Provided passage section start

Everyone experiences horse show jitters at some point in their riding career. It is only natural to feel some anticipation and excitement before stepping into the show pen. In fact, it is the rush of showing that gets you out of bed at 4 a.m. But if you are going to be truly competitive, you will have to learn to get a handle on your anxiety. Acknowledging your nerves is the first step to overcoming your apprehension. Here are some tips to help you master your butterflies.

1. Focus on your performance.

The number one mistake riders make is focusing on the win. Instead, focus on your performance with your horse. Concentrate your efforts on being the best rider you can be for your horse on that particular day. The best ride wins. Goal: lay out your best ride!

2. Stay on your game.

Do not allow yourself to be psyched out by the other riders. Stick to your plan, the rituals that you use at home to have a good ride should be the same as those you employ at the show. The other competitor’s past accomplishments are just that – in the past. You are there to show off your horse and your talent. Stay focused on what you and your horse require to be confident and show well under the circumstance.

3. Focus only on the things you can control.

You control how early you prepare, how clean your tack is, how much sleep you get the night before and when your horse gets fed, watered, clipped and bathed. You cannot control the draw order or who you follow so get on with it….deal with the things that you have control over.

4. Handle bumps with aplomb.

Provided passage section end
Records provided section start

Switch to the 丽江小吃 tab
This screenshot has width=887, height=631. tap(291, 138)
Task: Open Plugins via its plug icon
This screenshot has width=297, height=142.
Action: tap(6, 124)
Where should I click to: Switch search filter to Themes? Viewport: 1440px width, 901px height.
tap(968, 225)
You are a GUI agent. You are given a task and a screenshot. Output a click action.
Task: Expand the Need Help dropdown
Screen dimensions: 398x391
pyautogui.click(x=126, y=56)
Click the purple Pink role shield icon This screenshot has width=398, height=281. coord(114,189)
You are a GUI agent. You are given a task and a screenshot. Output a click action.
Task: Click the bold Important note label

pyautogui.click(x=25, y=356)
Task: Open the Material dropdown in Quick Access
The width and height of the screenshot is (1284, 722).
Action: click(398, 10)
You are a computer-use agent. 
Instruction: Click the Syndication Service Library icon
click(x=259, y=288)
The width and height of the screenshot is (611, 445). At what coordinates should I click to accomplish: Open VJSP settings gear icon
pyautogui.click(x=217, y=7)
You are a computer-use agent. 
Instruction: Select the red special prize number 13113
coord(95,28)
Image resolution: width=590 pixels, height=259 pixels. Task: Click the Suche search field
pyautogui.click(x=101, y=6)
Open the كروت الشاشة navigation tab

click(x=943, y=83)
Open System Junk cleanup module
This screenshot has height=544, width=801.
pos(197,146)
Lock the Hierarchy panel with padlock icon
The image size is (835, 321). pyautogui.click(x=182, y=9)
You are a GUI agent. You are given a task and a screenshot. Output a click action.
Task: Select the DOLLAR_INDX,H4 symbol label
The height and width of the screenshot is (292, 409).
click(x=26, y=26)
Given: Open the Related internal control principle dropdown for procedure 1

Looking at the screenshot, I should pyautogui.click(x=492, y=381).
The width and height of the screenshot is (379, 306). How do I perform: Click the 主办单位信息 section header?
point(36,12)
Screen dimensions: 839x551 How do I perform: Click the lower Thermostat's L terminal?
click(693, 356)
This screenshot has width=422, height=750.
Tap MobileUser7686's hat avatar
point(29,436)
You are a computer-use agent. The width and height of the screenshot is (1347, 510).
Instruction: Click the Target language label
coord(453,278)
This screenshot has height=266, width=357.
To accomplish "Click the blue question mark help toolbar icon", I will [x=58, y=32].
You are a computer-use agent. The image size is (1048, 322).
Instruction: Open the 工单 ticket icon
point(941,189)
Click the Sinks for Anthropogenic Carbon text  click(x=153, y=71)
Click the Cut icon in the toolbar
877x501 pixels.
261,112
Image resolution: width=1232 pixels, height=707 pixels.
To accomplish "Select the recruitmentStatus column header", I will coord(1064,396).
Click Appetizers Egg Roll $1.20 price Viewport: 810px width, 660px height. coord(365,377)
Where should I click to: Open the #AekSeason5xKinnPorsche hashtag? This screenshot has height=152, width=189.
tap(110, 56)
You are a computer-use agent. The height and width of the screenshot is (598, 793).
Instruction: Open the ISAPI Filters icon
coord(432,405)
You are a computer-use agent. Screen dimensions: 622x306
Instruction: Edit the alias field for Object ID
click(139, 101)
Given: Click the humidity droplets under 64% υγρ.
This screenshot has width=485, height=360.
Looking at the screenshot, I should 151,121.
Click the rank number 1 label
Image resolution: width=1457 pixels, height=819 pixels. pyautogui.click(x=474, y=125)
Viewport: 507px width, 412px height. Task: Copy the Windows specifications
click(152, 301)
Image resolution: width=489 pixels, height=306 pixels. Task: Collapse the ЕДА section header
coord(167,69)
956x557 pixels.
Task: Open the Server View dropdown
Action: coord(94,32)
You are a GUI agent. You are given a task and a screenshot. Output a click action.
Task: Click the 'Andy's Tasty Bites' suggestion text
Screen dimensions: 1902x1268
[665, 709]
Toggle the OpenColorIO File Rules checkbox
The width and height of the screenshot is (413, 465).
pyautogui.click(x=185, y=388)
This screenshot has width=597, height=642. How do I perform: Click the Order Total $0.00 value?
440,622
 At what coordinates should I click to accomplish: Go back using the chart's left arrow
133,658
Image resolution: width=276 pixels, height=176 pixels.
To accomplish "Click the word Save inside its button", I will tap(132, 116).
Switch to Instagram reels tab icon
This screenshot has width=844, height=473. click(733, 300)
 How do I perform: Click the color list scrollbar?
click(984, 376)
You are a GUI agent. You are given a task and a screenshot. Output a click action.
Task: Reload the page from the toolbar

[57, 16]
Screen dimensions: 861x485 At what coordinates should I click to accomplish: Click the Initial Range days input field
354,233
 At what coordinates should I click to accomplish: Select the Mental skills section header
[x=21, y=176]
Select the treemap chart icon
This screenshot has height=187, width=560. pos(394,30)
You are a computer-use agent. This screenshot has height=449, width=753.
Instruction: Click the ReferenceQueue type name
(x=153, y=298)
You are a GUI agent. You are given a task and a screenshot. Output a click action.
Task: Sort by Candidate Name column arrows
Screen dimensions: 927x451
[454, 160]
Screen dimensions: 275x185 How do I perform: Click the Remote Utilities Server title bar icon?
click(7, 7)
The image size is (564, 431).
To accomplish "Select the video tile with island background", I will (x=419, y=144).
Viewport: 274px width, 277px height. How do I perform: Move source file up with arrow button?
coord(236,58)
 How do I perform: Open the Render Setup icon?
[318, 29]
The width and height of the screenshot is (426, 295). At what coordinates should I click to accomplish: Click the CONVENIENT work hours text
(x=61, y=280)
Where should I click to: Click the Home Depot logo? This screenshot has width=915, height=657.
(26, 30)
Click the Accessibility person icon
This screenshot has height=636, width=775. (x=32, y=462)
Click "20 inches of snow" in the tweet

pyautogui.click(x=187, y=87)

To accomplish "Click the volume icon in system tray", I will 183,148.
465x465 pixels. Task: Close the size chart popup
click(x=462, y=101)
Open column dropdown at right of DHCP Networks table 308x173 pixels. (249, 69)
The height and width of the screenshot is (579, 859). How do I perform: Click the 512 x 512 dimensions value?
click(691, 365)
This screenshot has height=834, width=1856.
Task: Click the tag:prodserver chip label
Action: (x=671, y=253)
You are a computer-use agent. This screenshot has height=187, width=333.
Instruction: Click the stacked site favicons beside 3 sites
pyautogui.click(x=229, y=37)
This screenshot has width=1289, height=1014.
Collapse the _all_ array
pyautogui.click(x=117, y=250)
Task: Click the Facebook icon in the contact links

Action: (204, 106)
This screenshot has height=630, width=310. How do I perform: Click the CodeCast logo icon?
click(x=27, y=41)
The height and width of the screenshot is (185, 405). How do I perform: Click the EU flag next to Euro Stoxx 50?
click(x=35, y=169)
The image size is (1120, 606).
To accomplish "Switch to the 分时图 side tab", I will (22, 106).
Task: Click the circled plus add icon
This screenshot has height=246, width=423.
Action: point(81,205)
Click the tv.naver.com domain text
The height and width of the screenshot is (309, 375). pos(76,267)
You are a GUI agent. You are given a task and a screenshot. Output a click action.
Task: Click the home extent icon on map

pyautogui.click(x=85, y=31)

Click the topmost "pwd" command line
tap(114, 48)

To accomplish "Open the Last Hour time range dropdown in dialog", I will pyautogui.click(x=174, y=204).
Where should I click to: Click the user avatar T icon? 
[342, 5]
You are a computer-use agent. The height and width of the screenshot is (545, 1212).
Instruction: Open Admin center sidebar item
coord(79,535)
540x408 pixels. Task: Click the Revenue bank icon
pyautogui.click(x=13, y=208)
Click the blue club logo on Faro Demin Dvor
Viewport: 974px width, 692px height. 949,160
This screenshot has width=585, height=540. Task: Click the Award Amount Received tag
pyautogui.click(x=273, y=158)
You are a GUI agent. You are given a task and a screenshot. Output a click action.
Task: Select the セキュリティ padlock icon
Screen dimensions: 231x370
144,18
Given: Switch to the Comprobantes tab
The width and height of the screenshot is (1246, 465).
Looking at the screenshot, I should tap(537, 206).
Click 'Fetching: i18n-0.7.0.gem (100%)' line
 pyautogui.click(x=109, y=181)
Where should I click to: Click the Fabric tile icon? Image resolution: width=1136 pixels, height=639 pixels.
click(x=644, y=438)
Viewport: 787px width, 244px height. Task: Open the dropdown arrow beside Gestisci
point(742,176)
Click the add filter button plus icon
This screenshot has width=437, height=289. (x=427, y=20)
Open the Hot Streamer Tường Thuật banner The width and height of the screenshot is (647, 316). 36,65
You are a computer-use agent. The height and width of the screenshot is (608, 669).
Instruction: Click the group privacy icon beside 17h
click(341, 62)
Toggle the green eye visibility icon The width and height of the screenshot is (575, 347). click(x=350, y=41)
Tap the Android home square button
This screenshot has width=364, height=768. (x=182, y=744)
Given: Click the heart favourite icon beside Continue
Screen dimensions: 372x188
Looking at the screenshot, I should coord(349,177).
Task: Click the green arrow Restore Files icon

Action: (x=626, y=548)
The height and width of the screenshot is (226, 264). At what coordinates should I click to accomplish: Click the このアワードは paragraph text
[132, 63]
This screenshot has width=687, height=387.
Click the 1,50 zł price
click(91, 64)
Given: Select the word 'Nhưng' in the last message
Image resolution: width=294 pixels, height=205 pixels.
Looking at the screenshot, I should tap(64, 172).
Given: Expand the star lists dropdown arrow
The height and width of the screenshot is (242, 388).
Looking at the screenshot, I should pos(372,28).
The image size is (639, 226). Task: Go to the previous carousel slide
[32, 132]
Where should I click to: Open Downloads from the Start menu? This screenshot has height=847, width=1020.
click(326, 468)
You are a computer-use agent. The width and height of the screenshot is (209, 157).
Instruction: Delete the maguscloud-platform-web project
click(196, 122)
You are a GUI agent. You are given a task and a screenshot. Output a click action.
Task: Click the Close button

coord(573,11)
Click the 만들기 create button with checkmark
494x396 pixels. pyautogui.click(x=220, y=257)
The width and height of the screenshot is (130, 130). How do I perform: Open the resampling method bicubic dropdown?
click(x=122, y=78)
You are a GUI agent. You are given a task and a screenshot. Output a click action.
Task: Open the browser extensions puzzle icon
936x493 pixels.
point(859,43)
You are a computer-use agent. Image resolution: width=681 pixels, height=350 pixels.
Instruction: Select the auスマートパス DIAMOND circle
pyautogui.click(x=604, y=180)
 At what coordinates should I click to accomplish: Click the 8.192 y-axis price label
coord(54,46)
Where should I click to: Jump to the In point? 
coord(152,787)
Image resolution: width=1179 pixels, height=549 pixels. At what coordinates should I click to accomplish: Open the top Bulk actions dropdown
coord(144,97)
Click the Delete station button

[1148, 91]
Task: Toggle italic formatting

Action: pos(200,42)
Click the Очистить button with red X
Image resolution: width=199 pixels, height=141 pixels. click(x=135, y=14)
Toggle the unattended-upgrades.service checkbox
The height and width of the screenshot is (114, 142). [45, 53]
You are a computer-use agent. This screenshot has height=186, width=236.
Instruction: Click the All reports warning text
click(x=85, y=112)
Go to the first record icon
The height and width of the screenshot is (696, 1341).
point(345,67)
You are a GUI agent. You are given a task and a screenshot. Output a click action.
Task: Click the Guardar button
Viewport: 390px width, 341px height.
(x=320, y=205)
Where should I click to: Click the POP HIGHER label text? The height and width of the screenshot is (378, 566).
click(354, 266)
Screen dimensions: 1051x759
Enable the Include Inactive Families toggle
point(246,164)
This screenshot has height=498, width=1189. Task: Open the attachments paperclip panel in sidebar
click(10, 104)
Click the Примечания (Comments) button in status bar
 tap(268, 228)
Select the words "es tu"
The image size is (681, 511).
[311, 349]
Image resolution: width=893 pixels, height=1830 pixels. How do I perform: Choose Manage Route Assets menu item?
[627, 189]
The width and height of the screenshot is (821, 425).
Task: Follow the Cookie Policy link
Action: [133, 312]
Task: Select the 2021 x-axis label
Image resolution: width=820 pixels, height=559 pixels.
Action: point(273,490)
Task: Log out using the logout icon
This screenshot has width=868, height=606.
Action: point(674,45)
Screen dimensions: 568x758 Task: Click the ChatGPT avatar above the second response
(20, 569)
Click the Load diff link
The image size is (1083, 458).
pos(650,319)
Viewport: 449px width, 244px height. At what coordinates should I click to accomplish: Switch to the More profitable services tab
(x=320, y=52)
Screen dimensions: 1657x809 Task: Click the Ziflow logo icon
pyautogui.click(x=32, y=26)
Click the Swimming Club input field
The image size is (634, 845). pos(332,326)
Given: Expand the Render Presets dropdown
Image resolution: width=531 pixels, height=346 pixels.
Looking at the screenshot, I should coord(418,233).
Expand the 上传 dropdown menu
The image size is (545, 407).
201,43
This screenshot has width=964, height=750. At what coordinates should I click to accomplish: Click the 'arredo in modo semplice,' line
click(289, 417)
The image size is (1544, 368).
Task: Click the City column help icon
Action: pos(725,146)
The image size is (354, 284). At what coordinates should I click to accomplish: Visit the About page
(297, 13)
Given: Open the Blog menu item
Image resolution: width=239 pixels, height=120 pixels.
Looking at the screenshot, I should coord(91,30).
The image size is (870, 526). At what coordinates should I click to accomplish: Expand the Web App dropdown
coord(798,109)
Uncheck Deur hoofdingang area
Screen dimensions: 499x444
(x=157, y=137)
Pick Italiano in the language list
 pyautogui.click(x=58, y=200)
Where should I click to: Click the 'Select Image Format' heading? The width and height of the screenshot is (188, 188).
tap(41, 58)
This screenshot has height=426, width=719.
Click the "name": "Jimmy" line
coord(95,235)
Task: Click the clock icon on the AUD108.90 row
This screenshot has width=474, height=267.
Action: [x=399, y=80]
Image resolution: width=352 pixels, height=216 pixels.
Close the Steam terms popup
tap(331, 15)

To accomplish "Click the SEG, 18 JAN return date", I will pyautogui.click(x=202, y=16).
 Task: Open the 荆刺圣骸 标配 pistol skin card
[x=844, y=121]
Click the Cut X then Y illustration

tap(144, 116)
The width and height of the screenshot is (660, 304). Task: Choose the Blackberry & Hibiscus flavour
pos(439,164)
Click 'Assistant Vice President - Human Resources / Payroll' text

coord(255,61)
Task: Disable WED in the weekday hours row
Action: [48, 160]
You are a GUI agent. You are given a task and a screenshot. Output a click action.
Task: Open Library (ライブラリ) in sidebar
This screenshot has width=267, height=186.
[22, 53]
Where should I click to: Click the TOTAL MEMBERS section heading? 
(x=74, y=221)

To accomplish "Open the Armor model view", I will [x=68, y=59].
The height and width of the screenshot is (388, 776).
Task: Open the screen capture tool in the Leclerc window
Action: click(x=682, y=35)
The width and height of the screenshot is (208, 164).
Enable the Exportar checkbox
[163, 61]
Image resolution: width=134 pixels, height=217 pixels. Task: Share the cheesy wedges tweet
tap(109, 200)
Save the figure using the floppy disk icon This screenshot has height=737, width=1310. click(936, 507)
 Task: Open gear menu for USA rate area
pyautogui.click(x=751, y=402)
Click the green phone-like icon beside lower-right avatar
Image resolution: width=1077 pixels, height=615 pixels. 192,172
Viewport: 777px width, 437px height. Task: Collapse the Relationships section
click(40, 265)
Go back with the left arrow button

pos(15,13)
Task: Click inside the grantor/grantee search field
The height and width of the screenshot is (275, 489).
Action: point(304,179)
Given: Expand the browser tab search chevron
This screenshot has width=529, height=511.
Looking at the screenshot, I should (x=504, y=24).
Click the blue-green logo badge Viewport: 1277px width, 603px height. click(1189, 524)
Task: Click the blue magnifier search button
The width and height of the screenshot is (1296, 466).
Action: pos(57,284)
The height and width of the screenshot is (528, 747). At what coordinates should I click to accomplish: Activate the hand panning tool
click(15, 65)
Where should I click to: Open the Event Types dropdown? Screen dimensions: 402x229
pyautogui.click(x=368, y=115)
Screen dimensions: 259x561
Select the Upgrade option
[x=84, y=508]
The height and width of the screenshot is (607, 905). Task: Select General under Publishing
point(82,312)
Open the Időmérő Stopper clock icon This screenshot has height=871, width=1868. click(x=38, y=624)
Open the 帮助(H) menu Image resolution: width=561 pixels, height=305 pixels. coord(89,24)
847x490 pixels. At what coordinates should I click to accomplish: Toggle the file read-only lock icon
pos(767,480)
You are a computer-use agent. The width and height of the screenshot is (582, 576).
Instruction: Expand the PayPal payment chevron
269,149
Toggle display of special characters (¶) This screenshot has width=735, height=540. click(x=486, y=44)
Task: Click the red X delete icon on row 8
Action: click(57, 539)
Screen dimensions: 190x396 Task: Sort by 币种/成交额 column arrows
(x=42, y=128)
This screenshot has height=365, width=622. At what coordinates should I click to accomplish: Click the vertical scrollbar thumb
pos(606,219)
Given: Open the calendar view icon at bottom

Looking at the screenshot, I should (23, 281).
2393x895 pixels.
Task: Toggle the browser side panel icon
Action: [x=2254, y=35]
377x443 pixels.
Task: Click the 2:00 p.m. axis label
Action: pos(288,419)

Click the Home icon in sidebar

Records provided section end

● **Requirement 1**: List the numbered tip headings that appear in the passage on horse show jitters.
● **Requirement 2**: Extract from the passage on horse show jitters everything from "2. Stay on your" down to "you can control.", word for word.

● **Your solution 1**:
1. Focus on your performance.
2. Stay on your game.
3. Focus only on the things you can control.
4. Handle bumps with aplomb.

● **Your solution 2**:
2. Stay on your game.

Do not allow yourself to be psyched out by the other riders. Stick to your plan, the rituals that you use at home to have a good ride should be the same as those you employ at the show. The other competitor’s past accomplishments are just that – in the past. You are there to show off your horse and your talent. Stay focused on what you and your horse require to be confident and show well under the circumstance.

3. Focus only on the things you can control.